In this app, an estimation of the data download rate determines the playback rate. Because a medium data rate predominates, the app specifies a lower playback quality, even though a higher playback quality could be easily supported.

This app determines how much to download based on the lower data rate. But because the block of data is sufficiently large to automatically put the device into high-power mode, the requested data packet completes quickly. This behavior leaves the processor and channel idle until the next packet comes due, scheduled according to the lower data rate.

The cellular processor runs at high or medium power over half of the time when no data is being transferred, thereby wasting resources and degrading the user experience.
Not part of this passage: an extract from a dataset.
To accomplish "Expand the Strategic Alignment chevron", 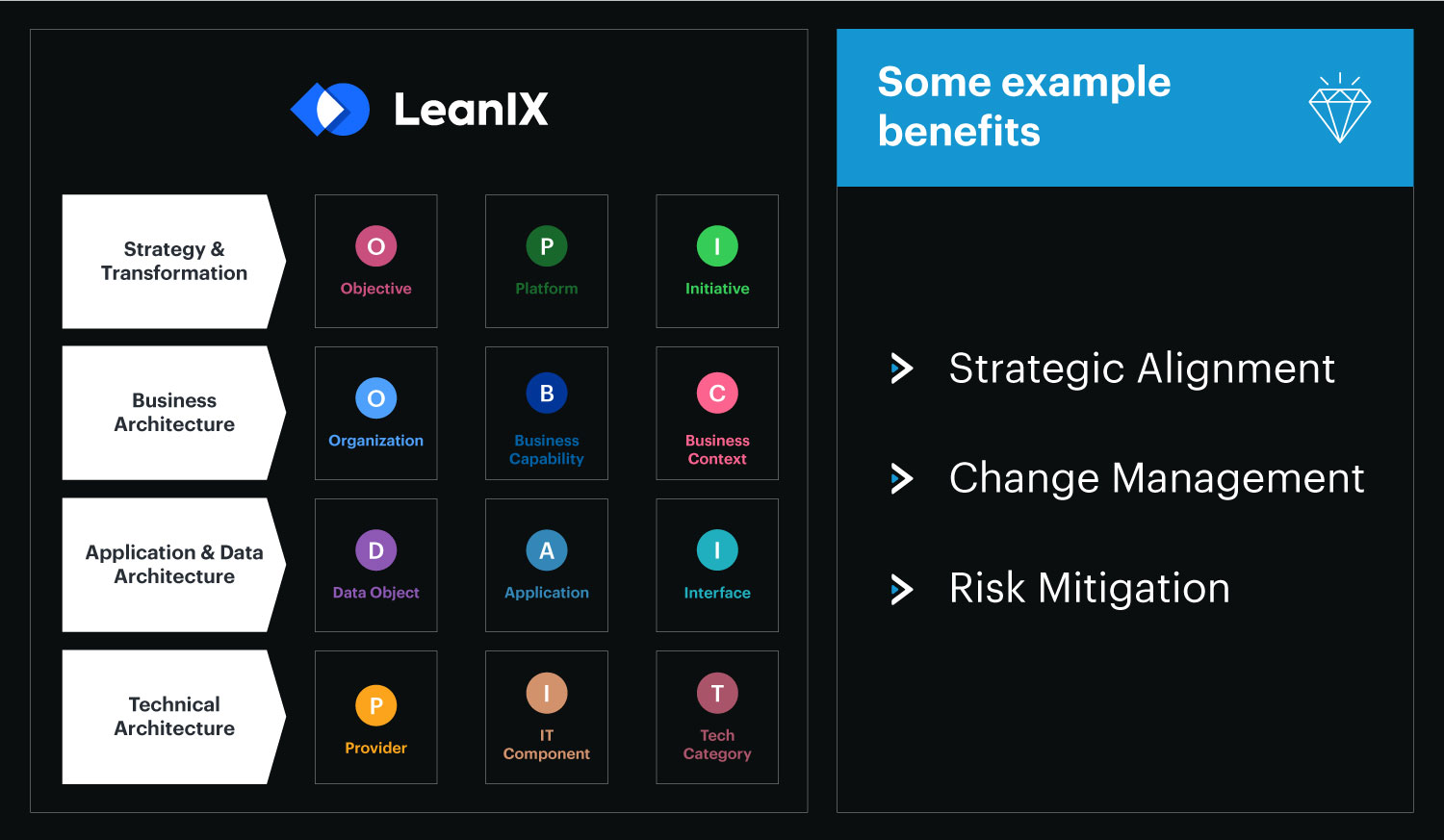I will pos(901,368).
Although the WCDMA state is not directly observable in Instruments, knowing about its state transition overhead may help you diagnose oscillating download problems like this and may help you to design apps that avoid this issue. If this app had a built-in understanding of the network’s power and data-rate transition criteria, it could transfer larger blocks of data at high power and deliberately go into low power between the blocks, conserving battery life while providing higher playback quality.

Manage Data Generation, the Cache, and Data Requests

As an app developer, you need to be conscious of how data is being uploaded and downloaded by your app to avoid wasting network resources.

Encoding and compression. Be aware of how much data is actually transmitted over the cellular interface per byte generated by the app. A single byte of data can have as much as 1500 bytes of overhead.

Cache utilization. Use the cache efficiently to avoid unnecessary downloading of same data over and over again.

Data request patterns. Look for patterns in how data is requested. Perhaps all the images of a webpage can be downloaded in one connection instead of making multiple connections.

Each of these aspects of data usage impacts the network through changes in the device’s state and through the generation of control plane traffic.